MRS. Dominga Omolara Odebunmi, a former Director General, Lagos State Safety Commission is still very passionate about safety measures and her day to day activities remain in tune with that norm . She is an administrator and safety strategist with over 30 years experience in safety management system and compliance. She recently spoke with Saturday Sun.
You were the visioner of Lagos State Safety Commission and its first Director General. What did the job entail?
Saving lives. It’s not like security in terms of chasing after and making sure there’s no trouble anywhere. Government needs to have regulatory office to enable them make sure that the construction that is being done, the workers
that are there, are well looked after and, they are given the necessary amenities for their safety, to protect their health. They are enlightened, because for a lot of people, the awareness about having a safe culture was very low, especially in Lagos state. People felt safety was security. No. Security is like you address-
ing a threat but health and safety for safety commission cut across. It cuts across schools, construction, and the occupational work place; it cuts across health, agriculture, and transport. Part of that thinking was what brought about
the federal road safety corps but because as a state, you will not have a road safety corps per say. A summary of this speaks in the rider of our logo: Work Safe, Live Safe. That was the rider under the commission’s logo. You can
navigate your way easily in your house. Safety commission was to bring a cultural switch to peoples thinking, to make sure that our lives are safe, our environment and work place are safe. Up till now, safety has not left me.
What do you do now after you left as the DG?
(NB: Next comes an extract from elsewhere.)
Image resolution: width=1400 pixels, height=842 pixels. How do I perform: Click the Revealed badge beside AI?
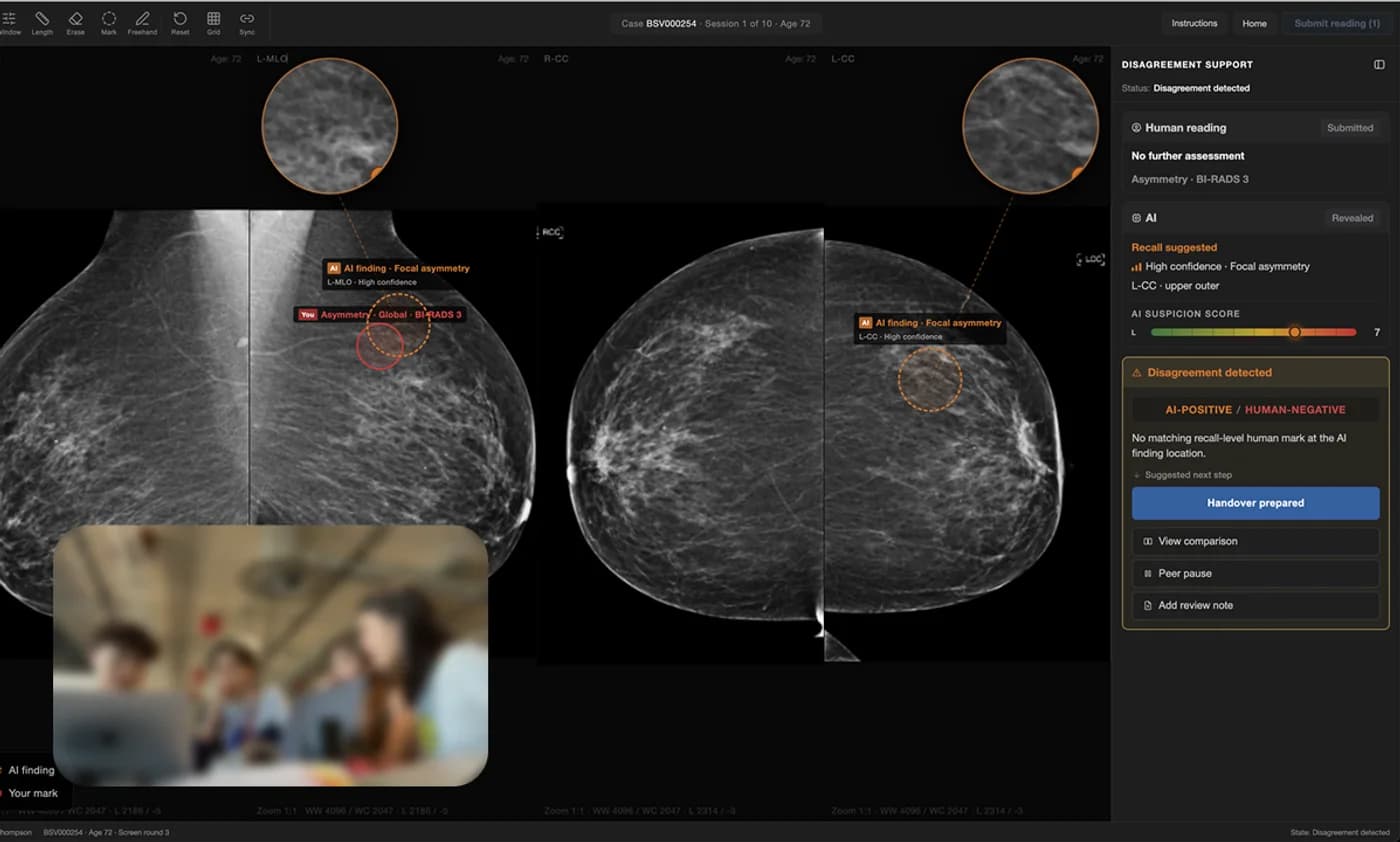coord(1352,217)
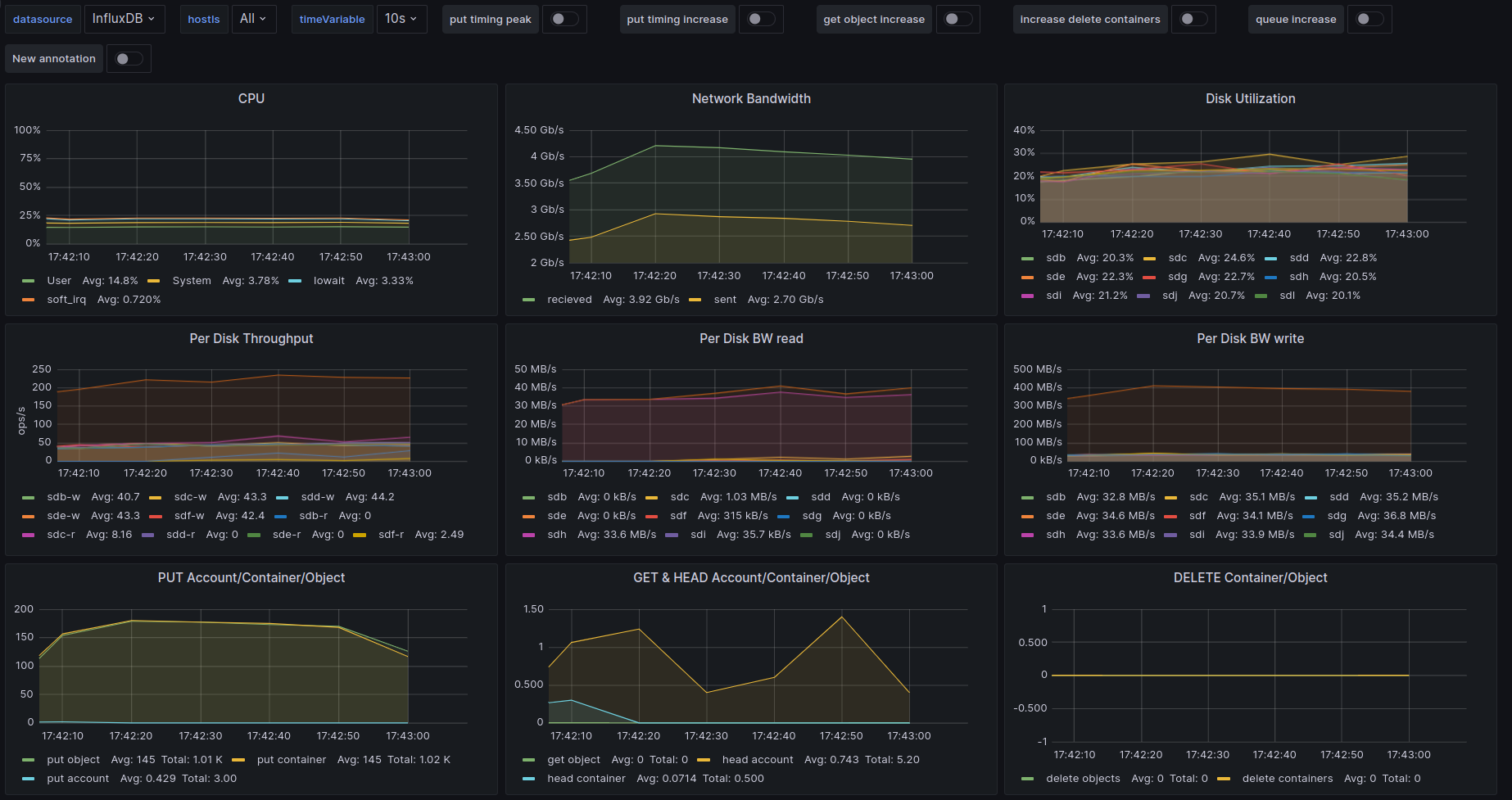Toggle the put timing increase switch
1512x800 pixels.
pyautogui.click(x=761, y=19)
There was an established organization that was in existence before the office of Lagos State Safety Commission. Fortunately, that was the organization that was used as a tool to set up the commission. Basically, what I’m saying is, I had an organization before that actually consulted called SafetyPlus Engineering Services. It was set up in UK in 1990 before coming to Nigeria. Part of coming to Nigeria was primarily to come and assist not government per say but any institution, any structure that has to do with overseeing, or responsibility for human life, safety, health etc. Naturally, when I left, I joined safety plus automatically. That was an organization my husband and I set up. When I was going into the government, I had to resign as a director. When I got back, I didn’t bother to get back into directorship, what I do; I consult principally for my organization because I still do other philanthropy health related work, executive administration. It also helped me to be able to spend more time with extending youth development. It’s something that I had always loved to do.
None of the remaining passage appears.